Las parasitosis intestinales pueden producir diarrea, vómitos, constipación, falta de apetito, síndrome de mala absorción de nutrientes y anemia. Graciela Navone, directora del grupo de investigación, explicó: “Se ofrece a las familias realizar un análisis voluntario y gratuito de materia fecal y escobillado anal para el diagnóstico de parásitos intestinales y una vez en el laboratorio, las muestras son procesadas mediante técnicas de concentración y análisis moleculares”.

En este sentido, Lorena Zonta, integrante del grupo de trabajo, contó que para relevar las características socio-ambientales de la población, los participantes del estudio parasitológico realizan encuestas semiestructuradas diseñadas por el grupo de investigación con el asesoramiento de técnicos y profesionales estadísticos.

Hasta el momento se han realizado estos estudios en diferentes poblaciones de provincias argentinas (Buenos Aires, Chubut, Corrientes, Entre Ríos, Formosa, La Pampa, Mendoza, Misiones, Salta y Tierra del Fuego). Entre los resultados obtenidos, las más frecuentes fueron aquellas causadas por parásitos unicelulares o protozoos, gusanos o helmintos.

Paola Cociancic, quien también forma parte del trabajo, detalló: “Con respecto a las muestras de materia fecal de mascotas, roedores y del ambiente (agua, suelo y hortalizas) se ha observado la presencia de parásitos de importancia zoonótica, es decir, aquellas especies parásitas propias de los animales que pueden afectar a la población humana”.
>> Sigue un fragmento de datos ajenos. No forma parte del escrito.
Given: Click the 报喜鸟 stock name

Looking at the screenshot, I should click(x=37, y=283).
El análisis de las encuestas evidenció que las parasitosis están íntimamente relacionadas a un saneamiento ambiental deficiente, tales como contaminación fecal del ambiente, falta de agua potable y cloacas; hábitos higiénicos inadecuados de la población -no lavarse las manos, comerse las uñas- y fundamentalmente el limitado acceso a la información sobre los factores que afectan la salud desde el punto de vista de la sanidad humana, animal y ambiental.
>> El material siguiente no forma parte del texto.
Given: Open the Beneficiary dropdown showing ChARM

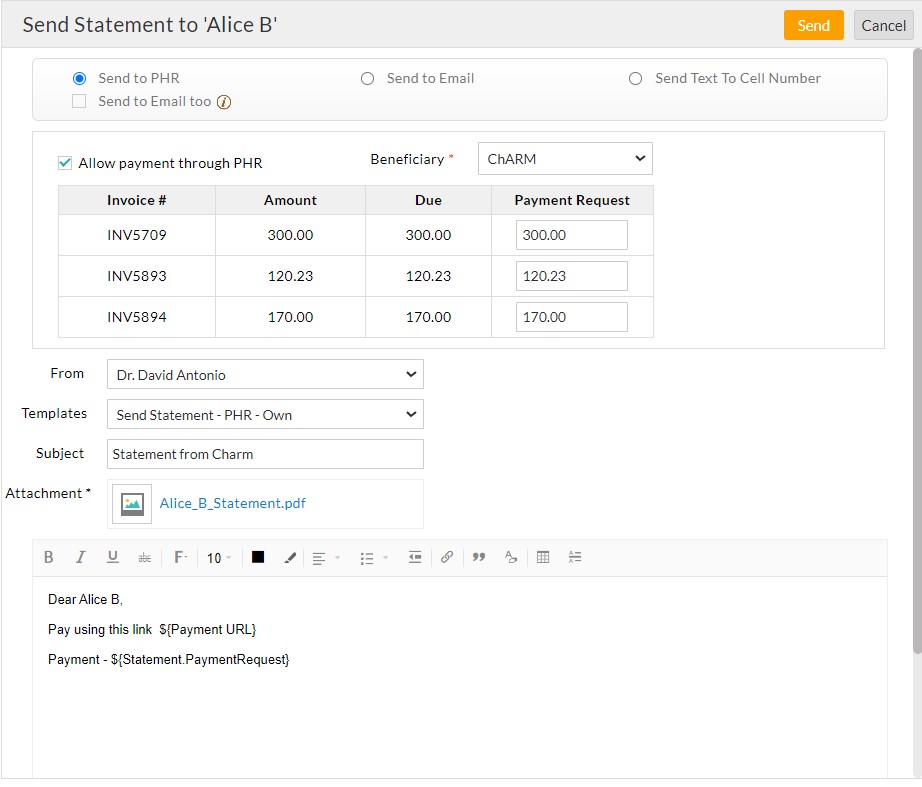Looking at the screenshot, I should (564, 159).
Las investigadoras del CEPAVE aclararon que los resultados parasitológicos de niños y adultos se transmiten a las familias a través de certificados individuales que incluyen la metodología aplicada y las especies parásitas diagnosticadas. También elevan informes técnicos a las autoridades gubernamentales, escolares y del área de salud con los resultados a diferentes escalas (poblacional y ambiental).

De este modo, el estudio de las parasitosis intestinales se aborda de manera integrada, contemplando aspectos epidemiológicos y socio-culturales, que permiten el diseño y planificación de programas sanitarios que contribuyan a mitigar los efectos adversos de las parasitosis y a mejorar la calidad de vida de la población.